### [Quoted text]
Given a pattern input value ([§11.1](11-patterns.md#111-general)) *e*, if *designation* is the *identifier* `_`, it denotes a discard ([§9.2.9.1](9-variables.md#9291-discards)), and the value of *e* is not bound to anything. (Although a declared variable with that name may be in scope at that point, that named variable is not seen in this context.) If *designation* is any other identifier, at runtime the value of *e* is bound to a newly introduced local variable ([§9.2.9](9-variables.md#929-local-variables)) of that name whose type is the static type of *e*, and the pattern input value is assigned to that local variable.

It is an error if the name `var` would bind to a type where a *var_pattern* is used.

## 11.3 Pattern subsumption

In a switch statement, it is an error if a case’s pattern is *subsumed* by the preceding set of unguarded cases ([§13.8.3](13-statements.md#1383-the-switch-statement)).
Informally, this means that any input value would have been matched by one of the previous cases.
The following rules define when a set of patterns subsumes a given pattern:

A pattern `P` *would match* a constant `K` if the specification for that pattern’s runtime behavior is that `P` matches `K`.

A set of patterns `Q` *subsumes* a pattern `P` if any of the following conditions hold:

- `P` is a constant pattern and any of the patterns in the set `Q` would match `P`’s *converted value*
- `P` is a var pattern and the set of patterns `Q` is *exhaustive* ([§11.4](11-patterns.md#114-pattern-exhaustiveness)) for the type of the pattern input value ([§11.1](11-patterns.md#111-general)), and either the pattern input value is not of a nullable type or some pattern in `Q` would match `null`.

### [Directives]
1) In the excerpt on patterns, what does a designation consisting of the identifier `_` denote?
2) Using the excerpt on patterns, explain in one to three sentences what it means, informally, for a case's pattern in a switch statement to be subsumed by the preceding unguarded cases.
3) From the excerpt on patterns, extract the stretch from "Given a pattern" through "a *var_pattern* is used.".
The material stands apart from the excerpt on patterns and has no connection to it.

### [Data section]

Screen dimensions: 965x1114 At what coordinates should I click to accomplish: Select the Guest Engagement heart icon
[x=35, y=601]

### [Correct answers]
1) It denotes a discard, and the value of *e* is not bound to anything.

2) A case's pattern is subsumed when any input value would already have been matched by one of the previous cases. The excerpt states that this situation is an error in a switch statement.

3)
Given a pattern input value ([§11.1](11-patterns.md#111-general)) *e*, if *designation* is the *identifier* `_`, it denotes a discard ([§9.2.9.1](9-variables.md#9291-discards)), and the value of *e* is not bound to anything. (Although a declared variable with that name may be in scope at that point, that named variable is not seen in this context.) If *designation* is any other identifier, at runtime the value of *e* is bound to a newly introduced local variable ([§9.2.9](9-variables.md#929-local-variables)) of that name whose type is the static type of *e*, and the pattern input value is assigned to that local variable.

It is an error if the name `var` would bind to a type where a *var_pattern* is used.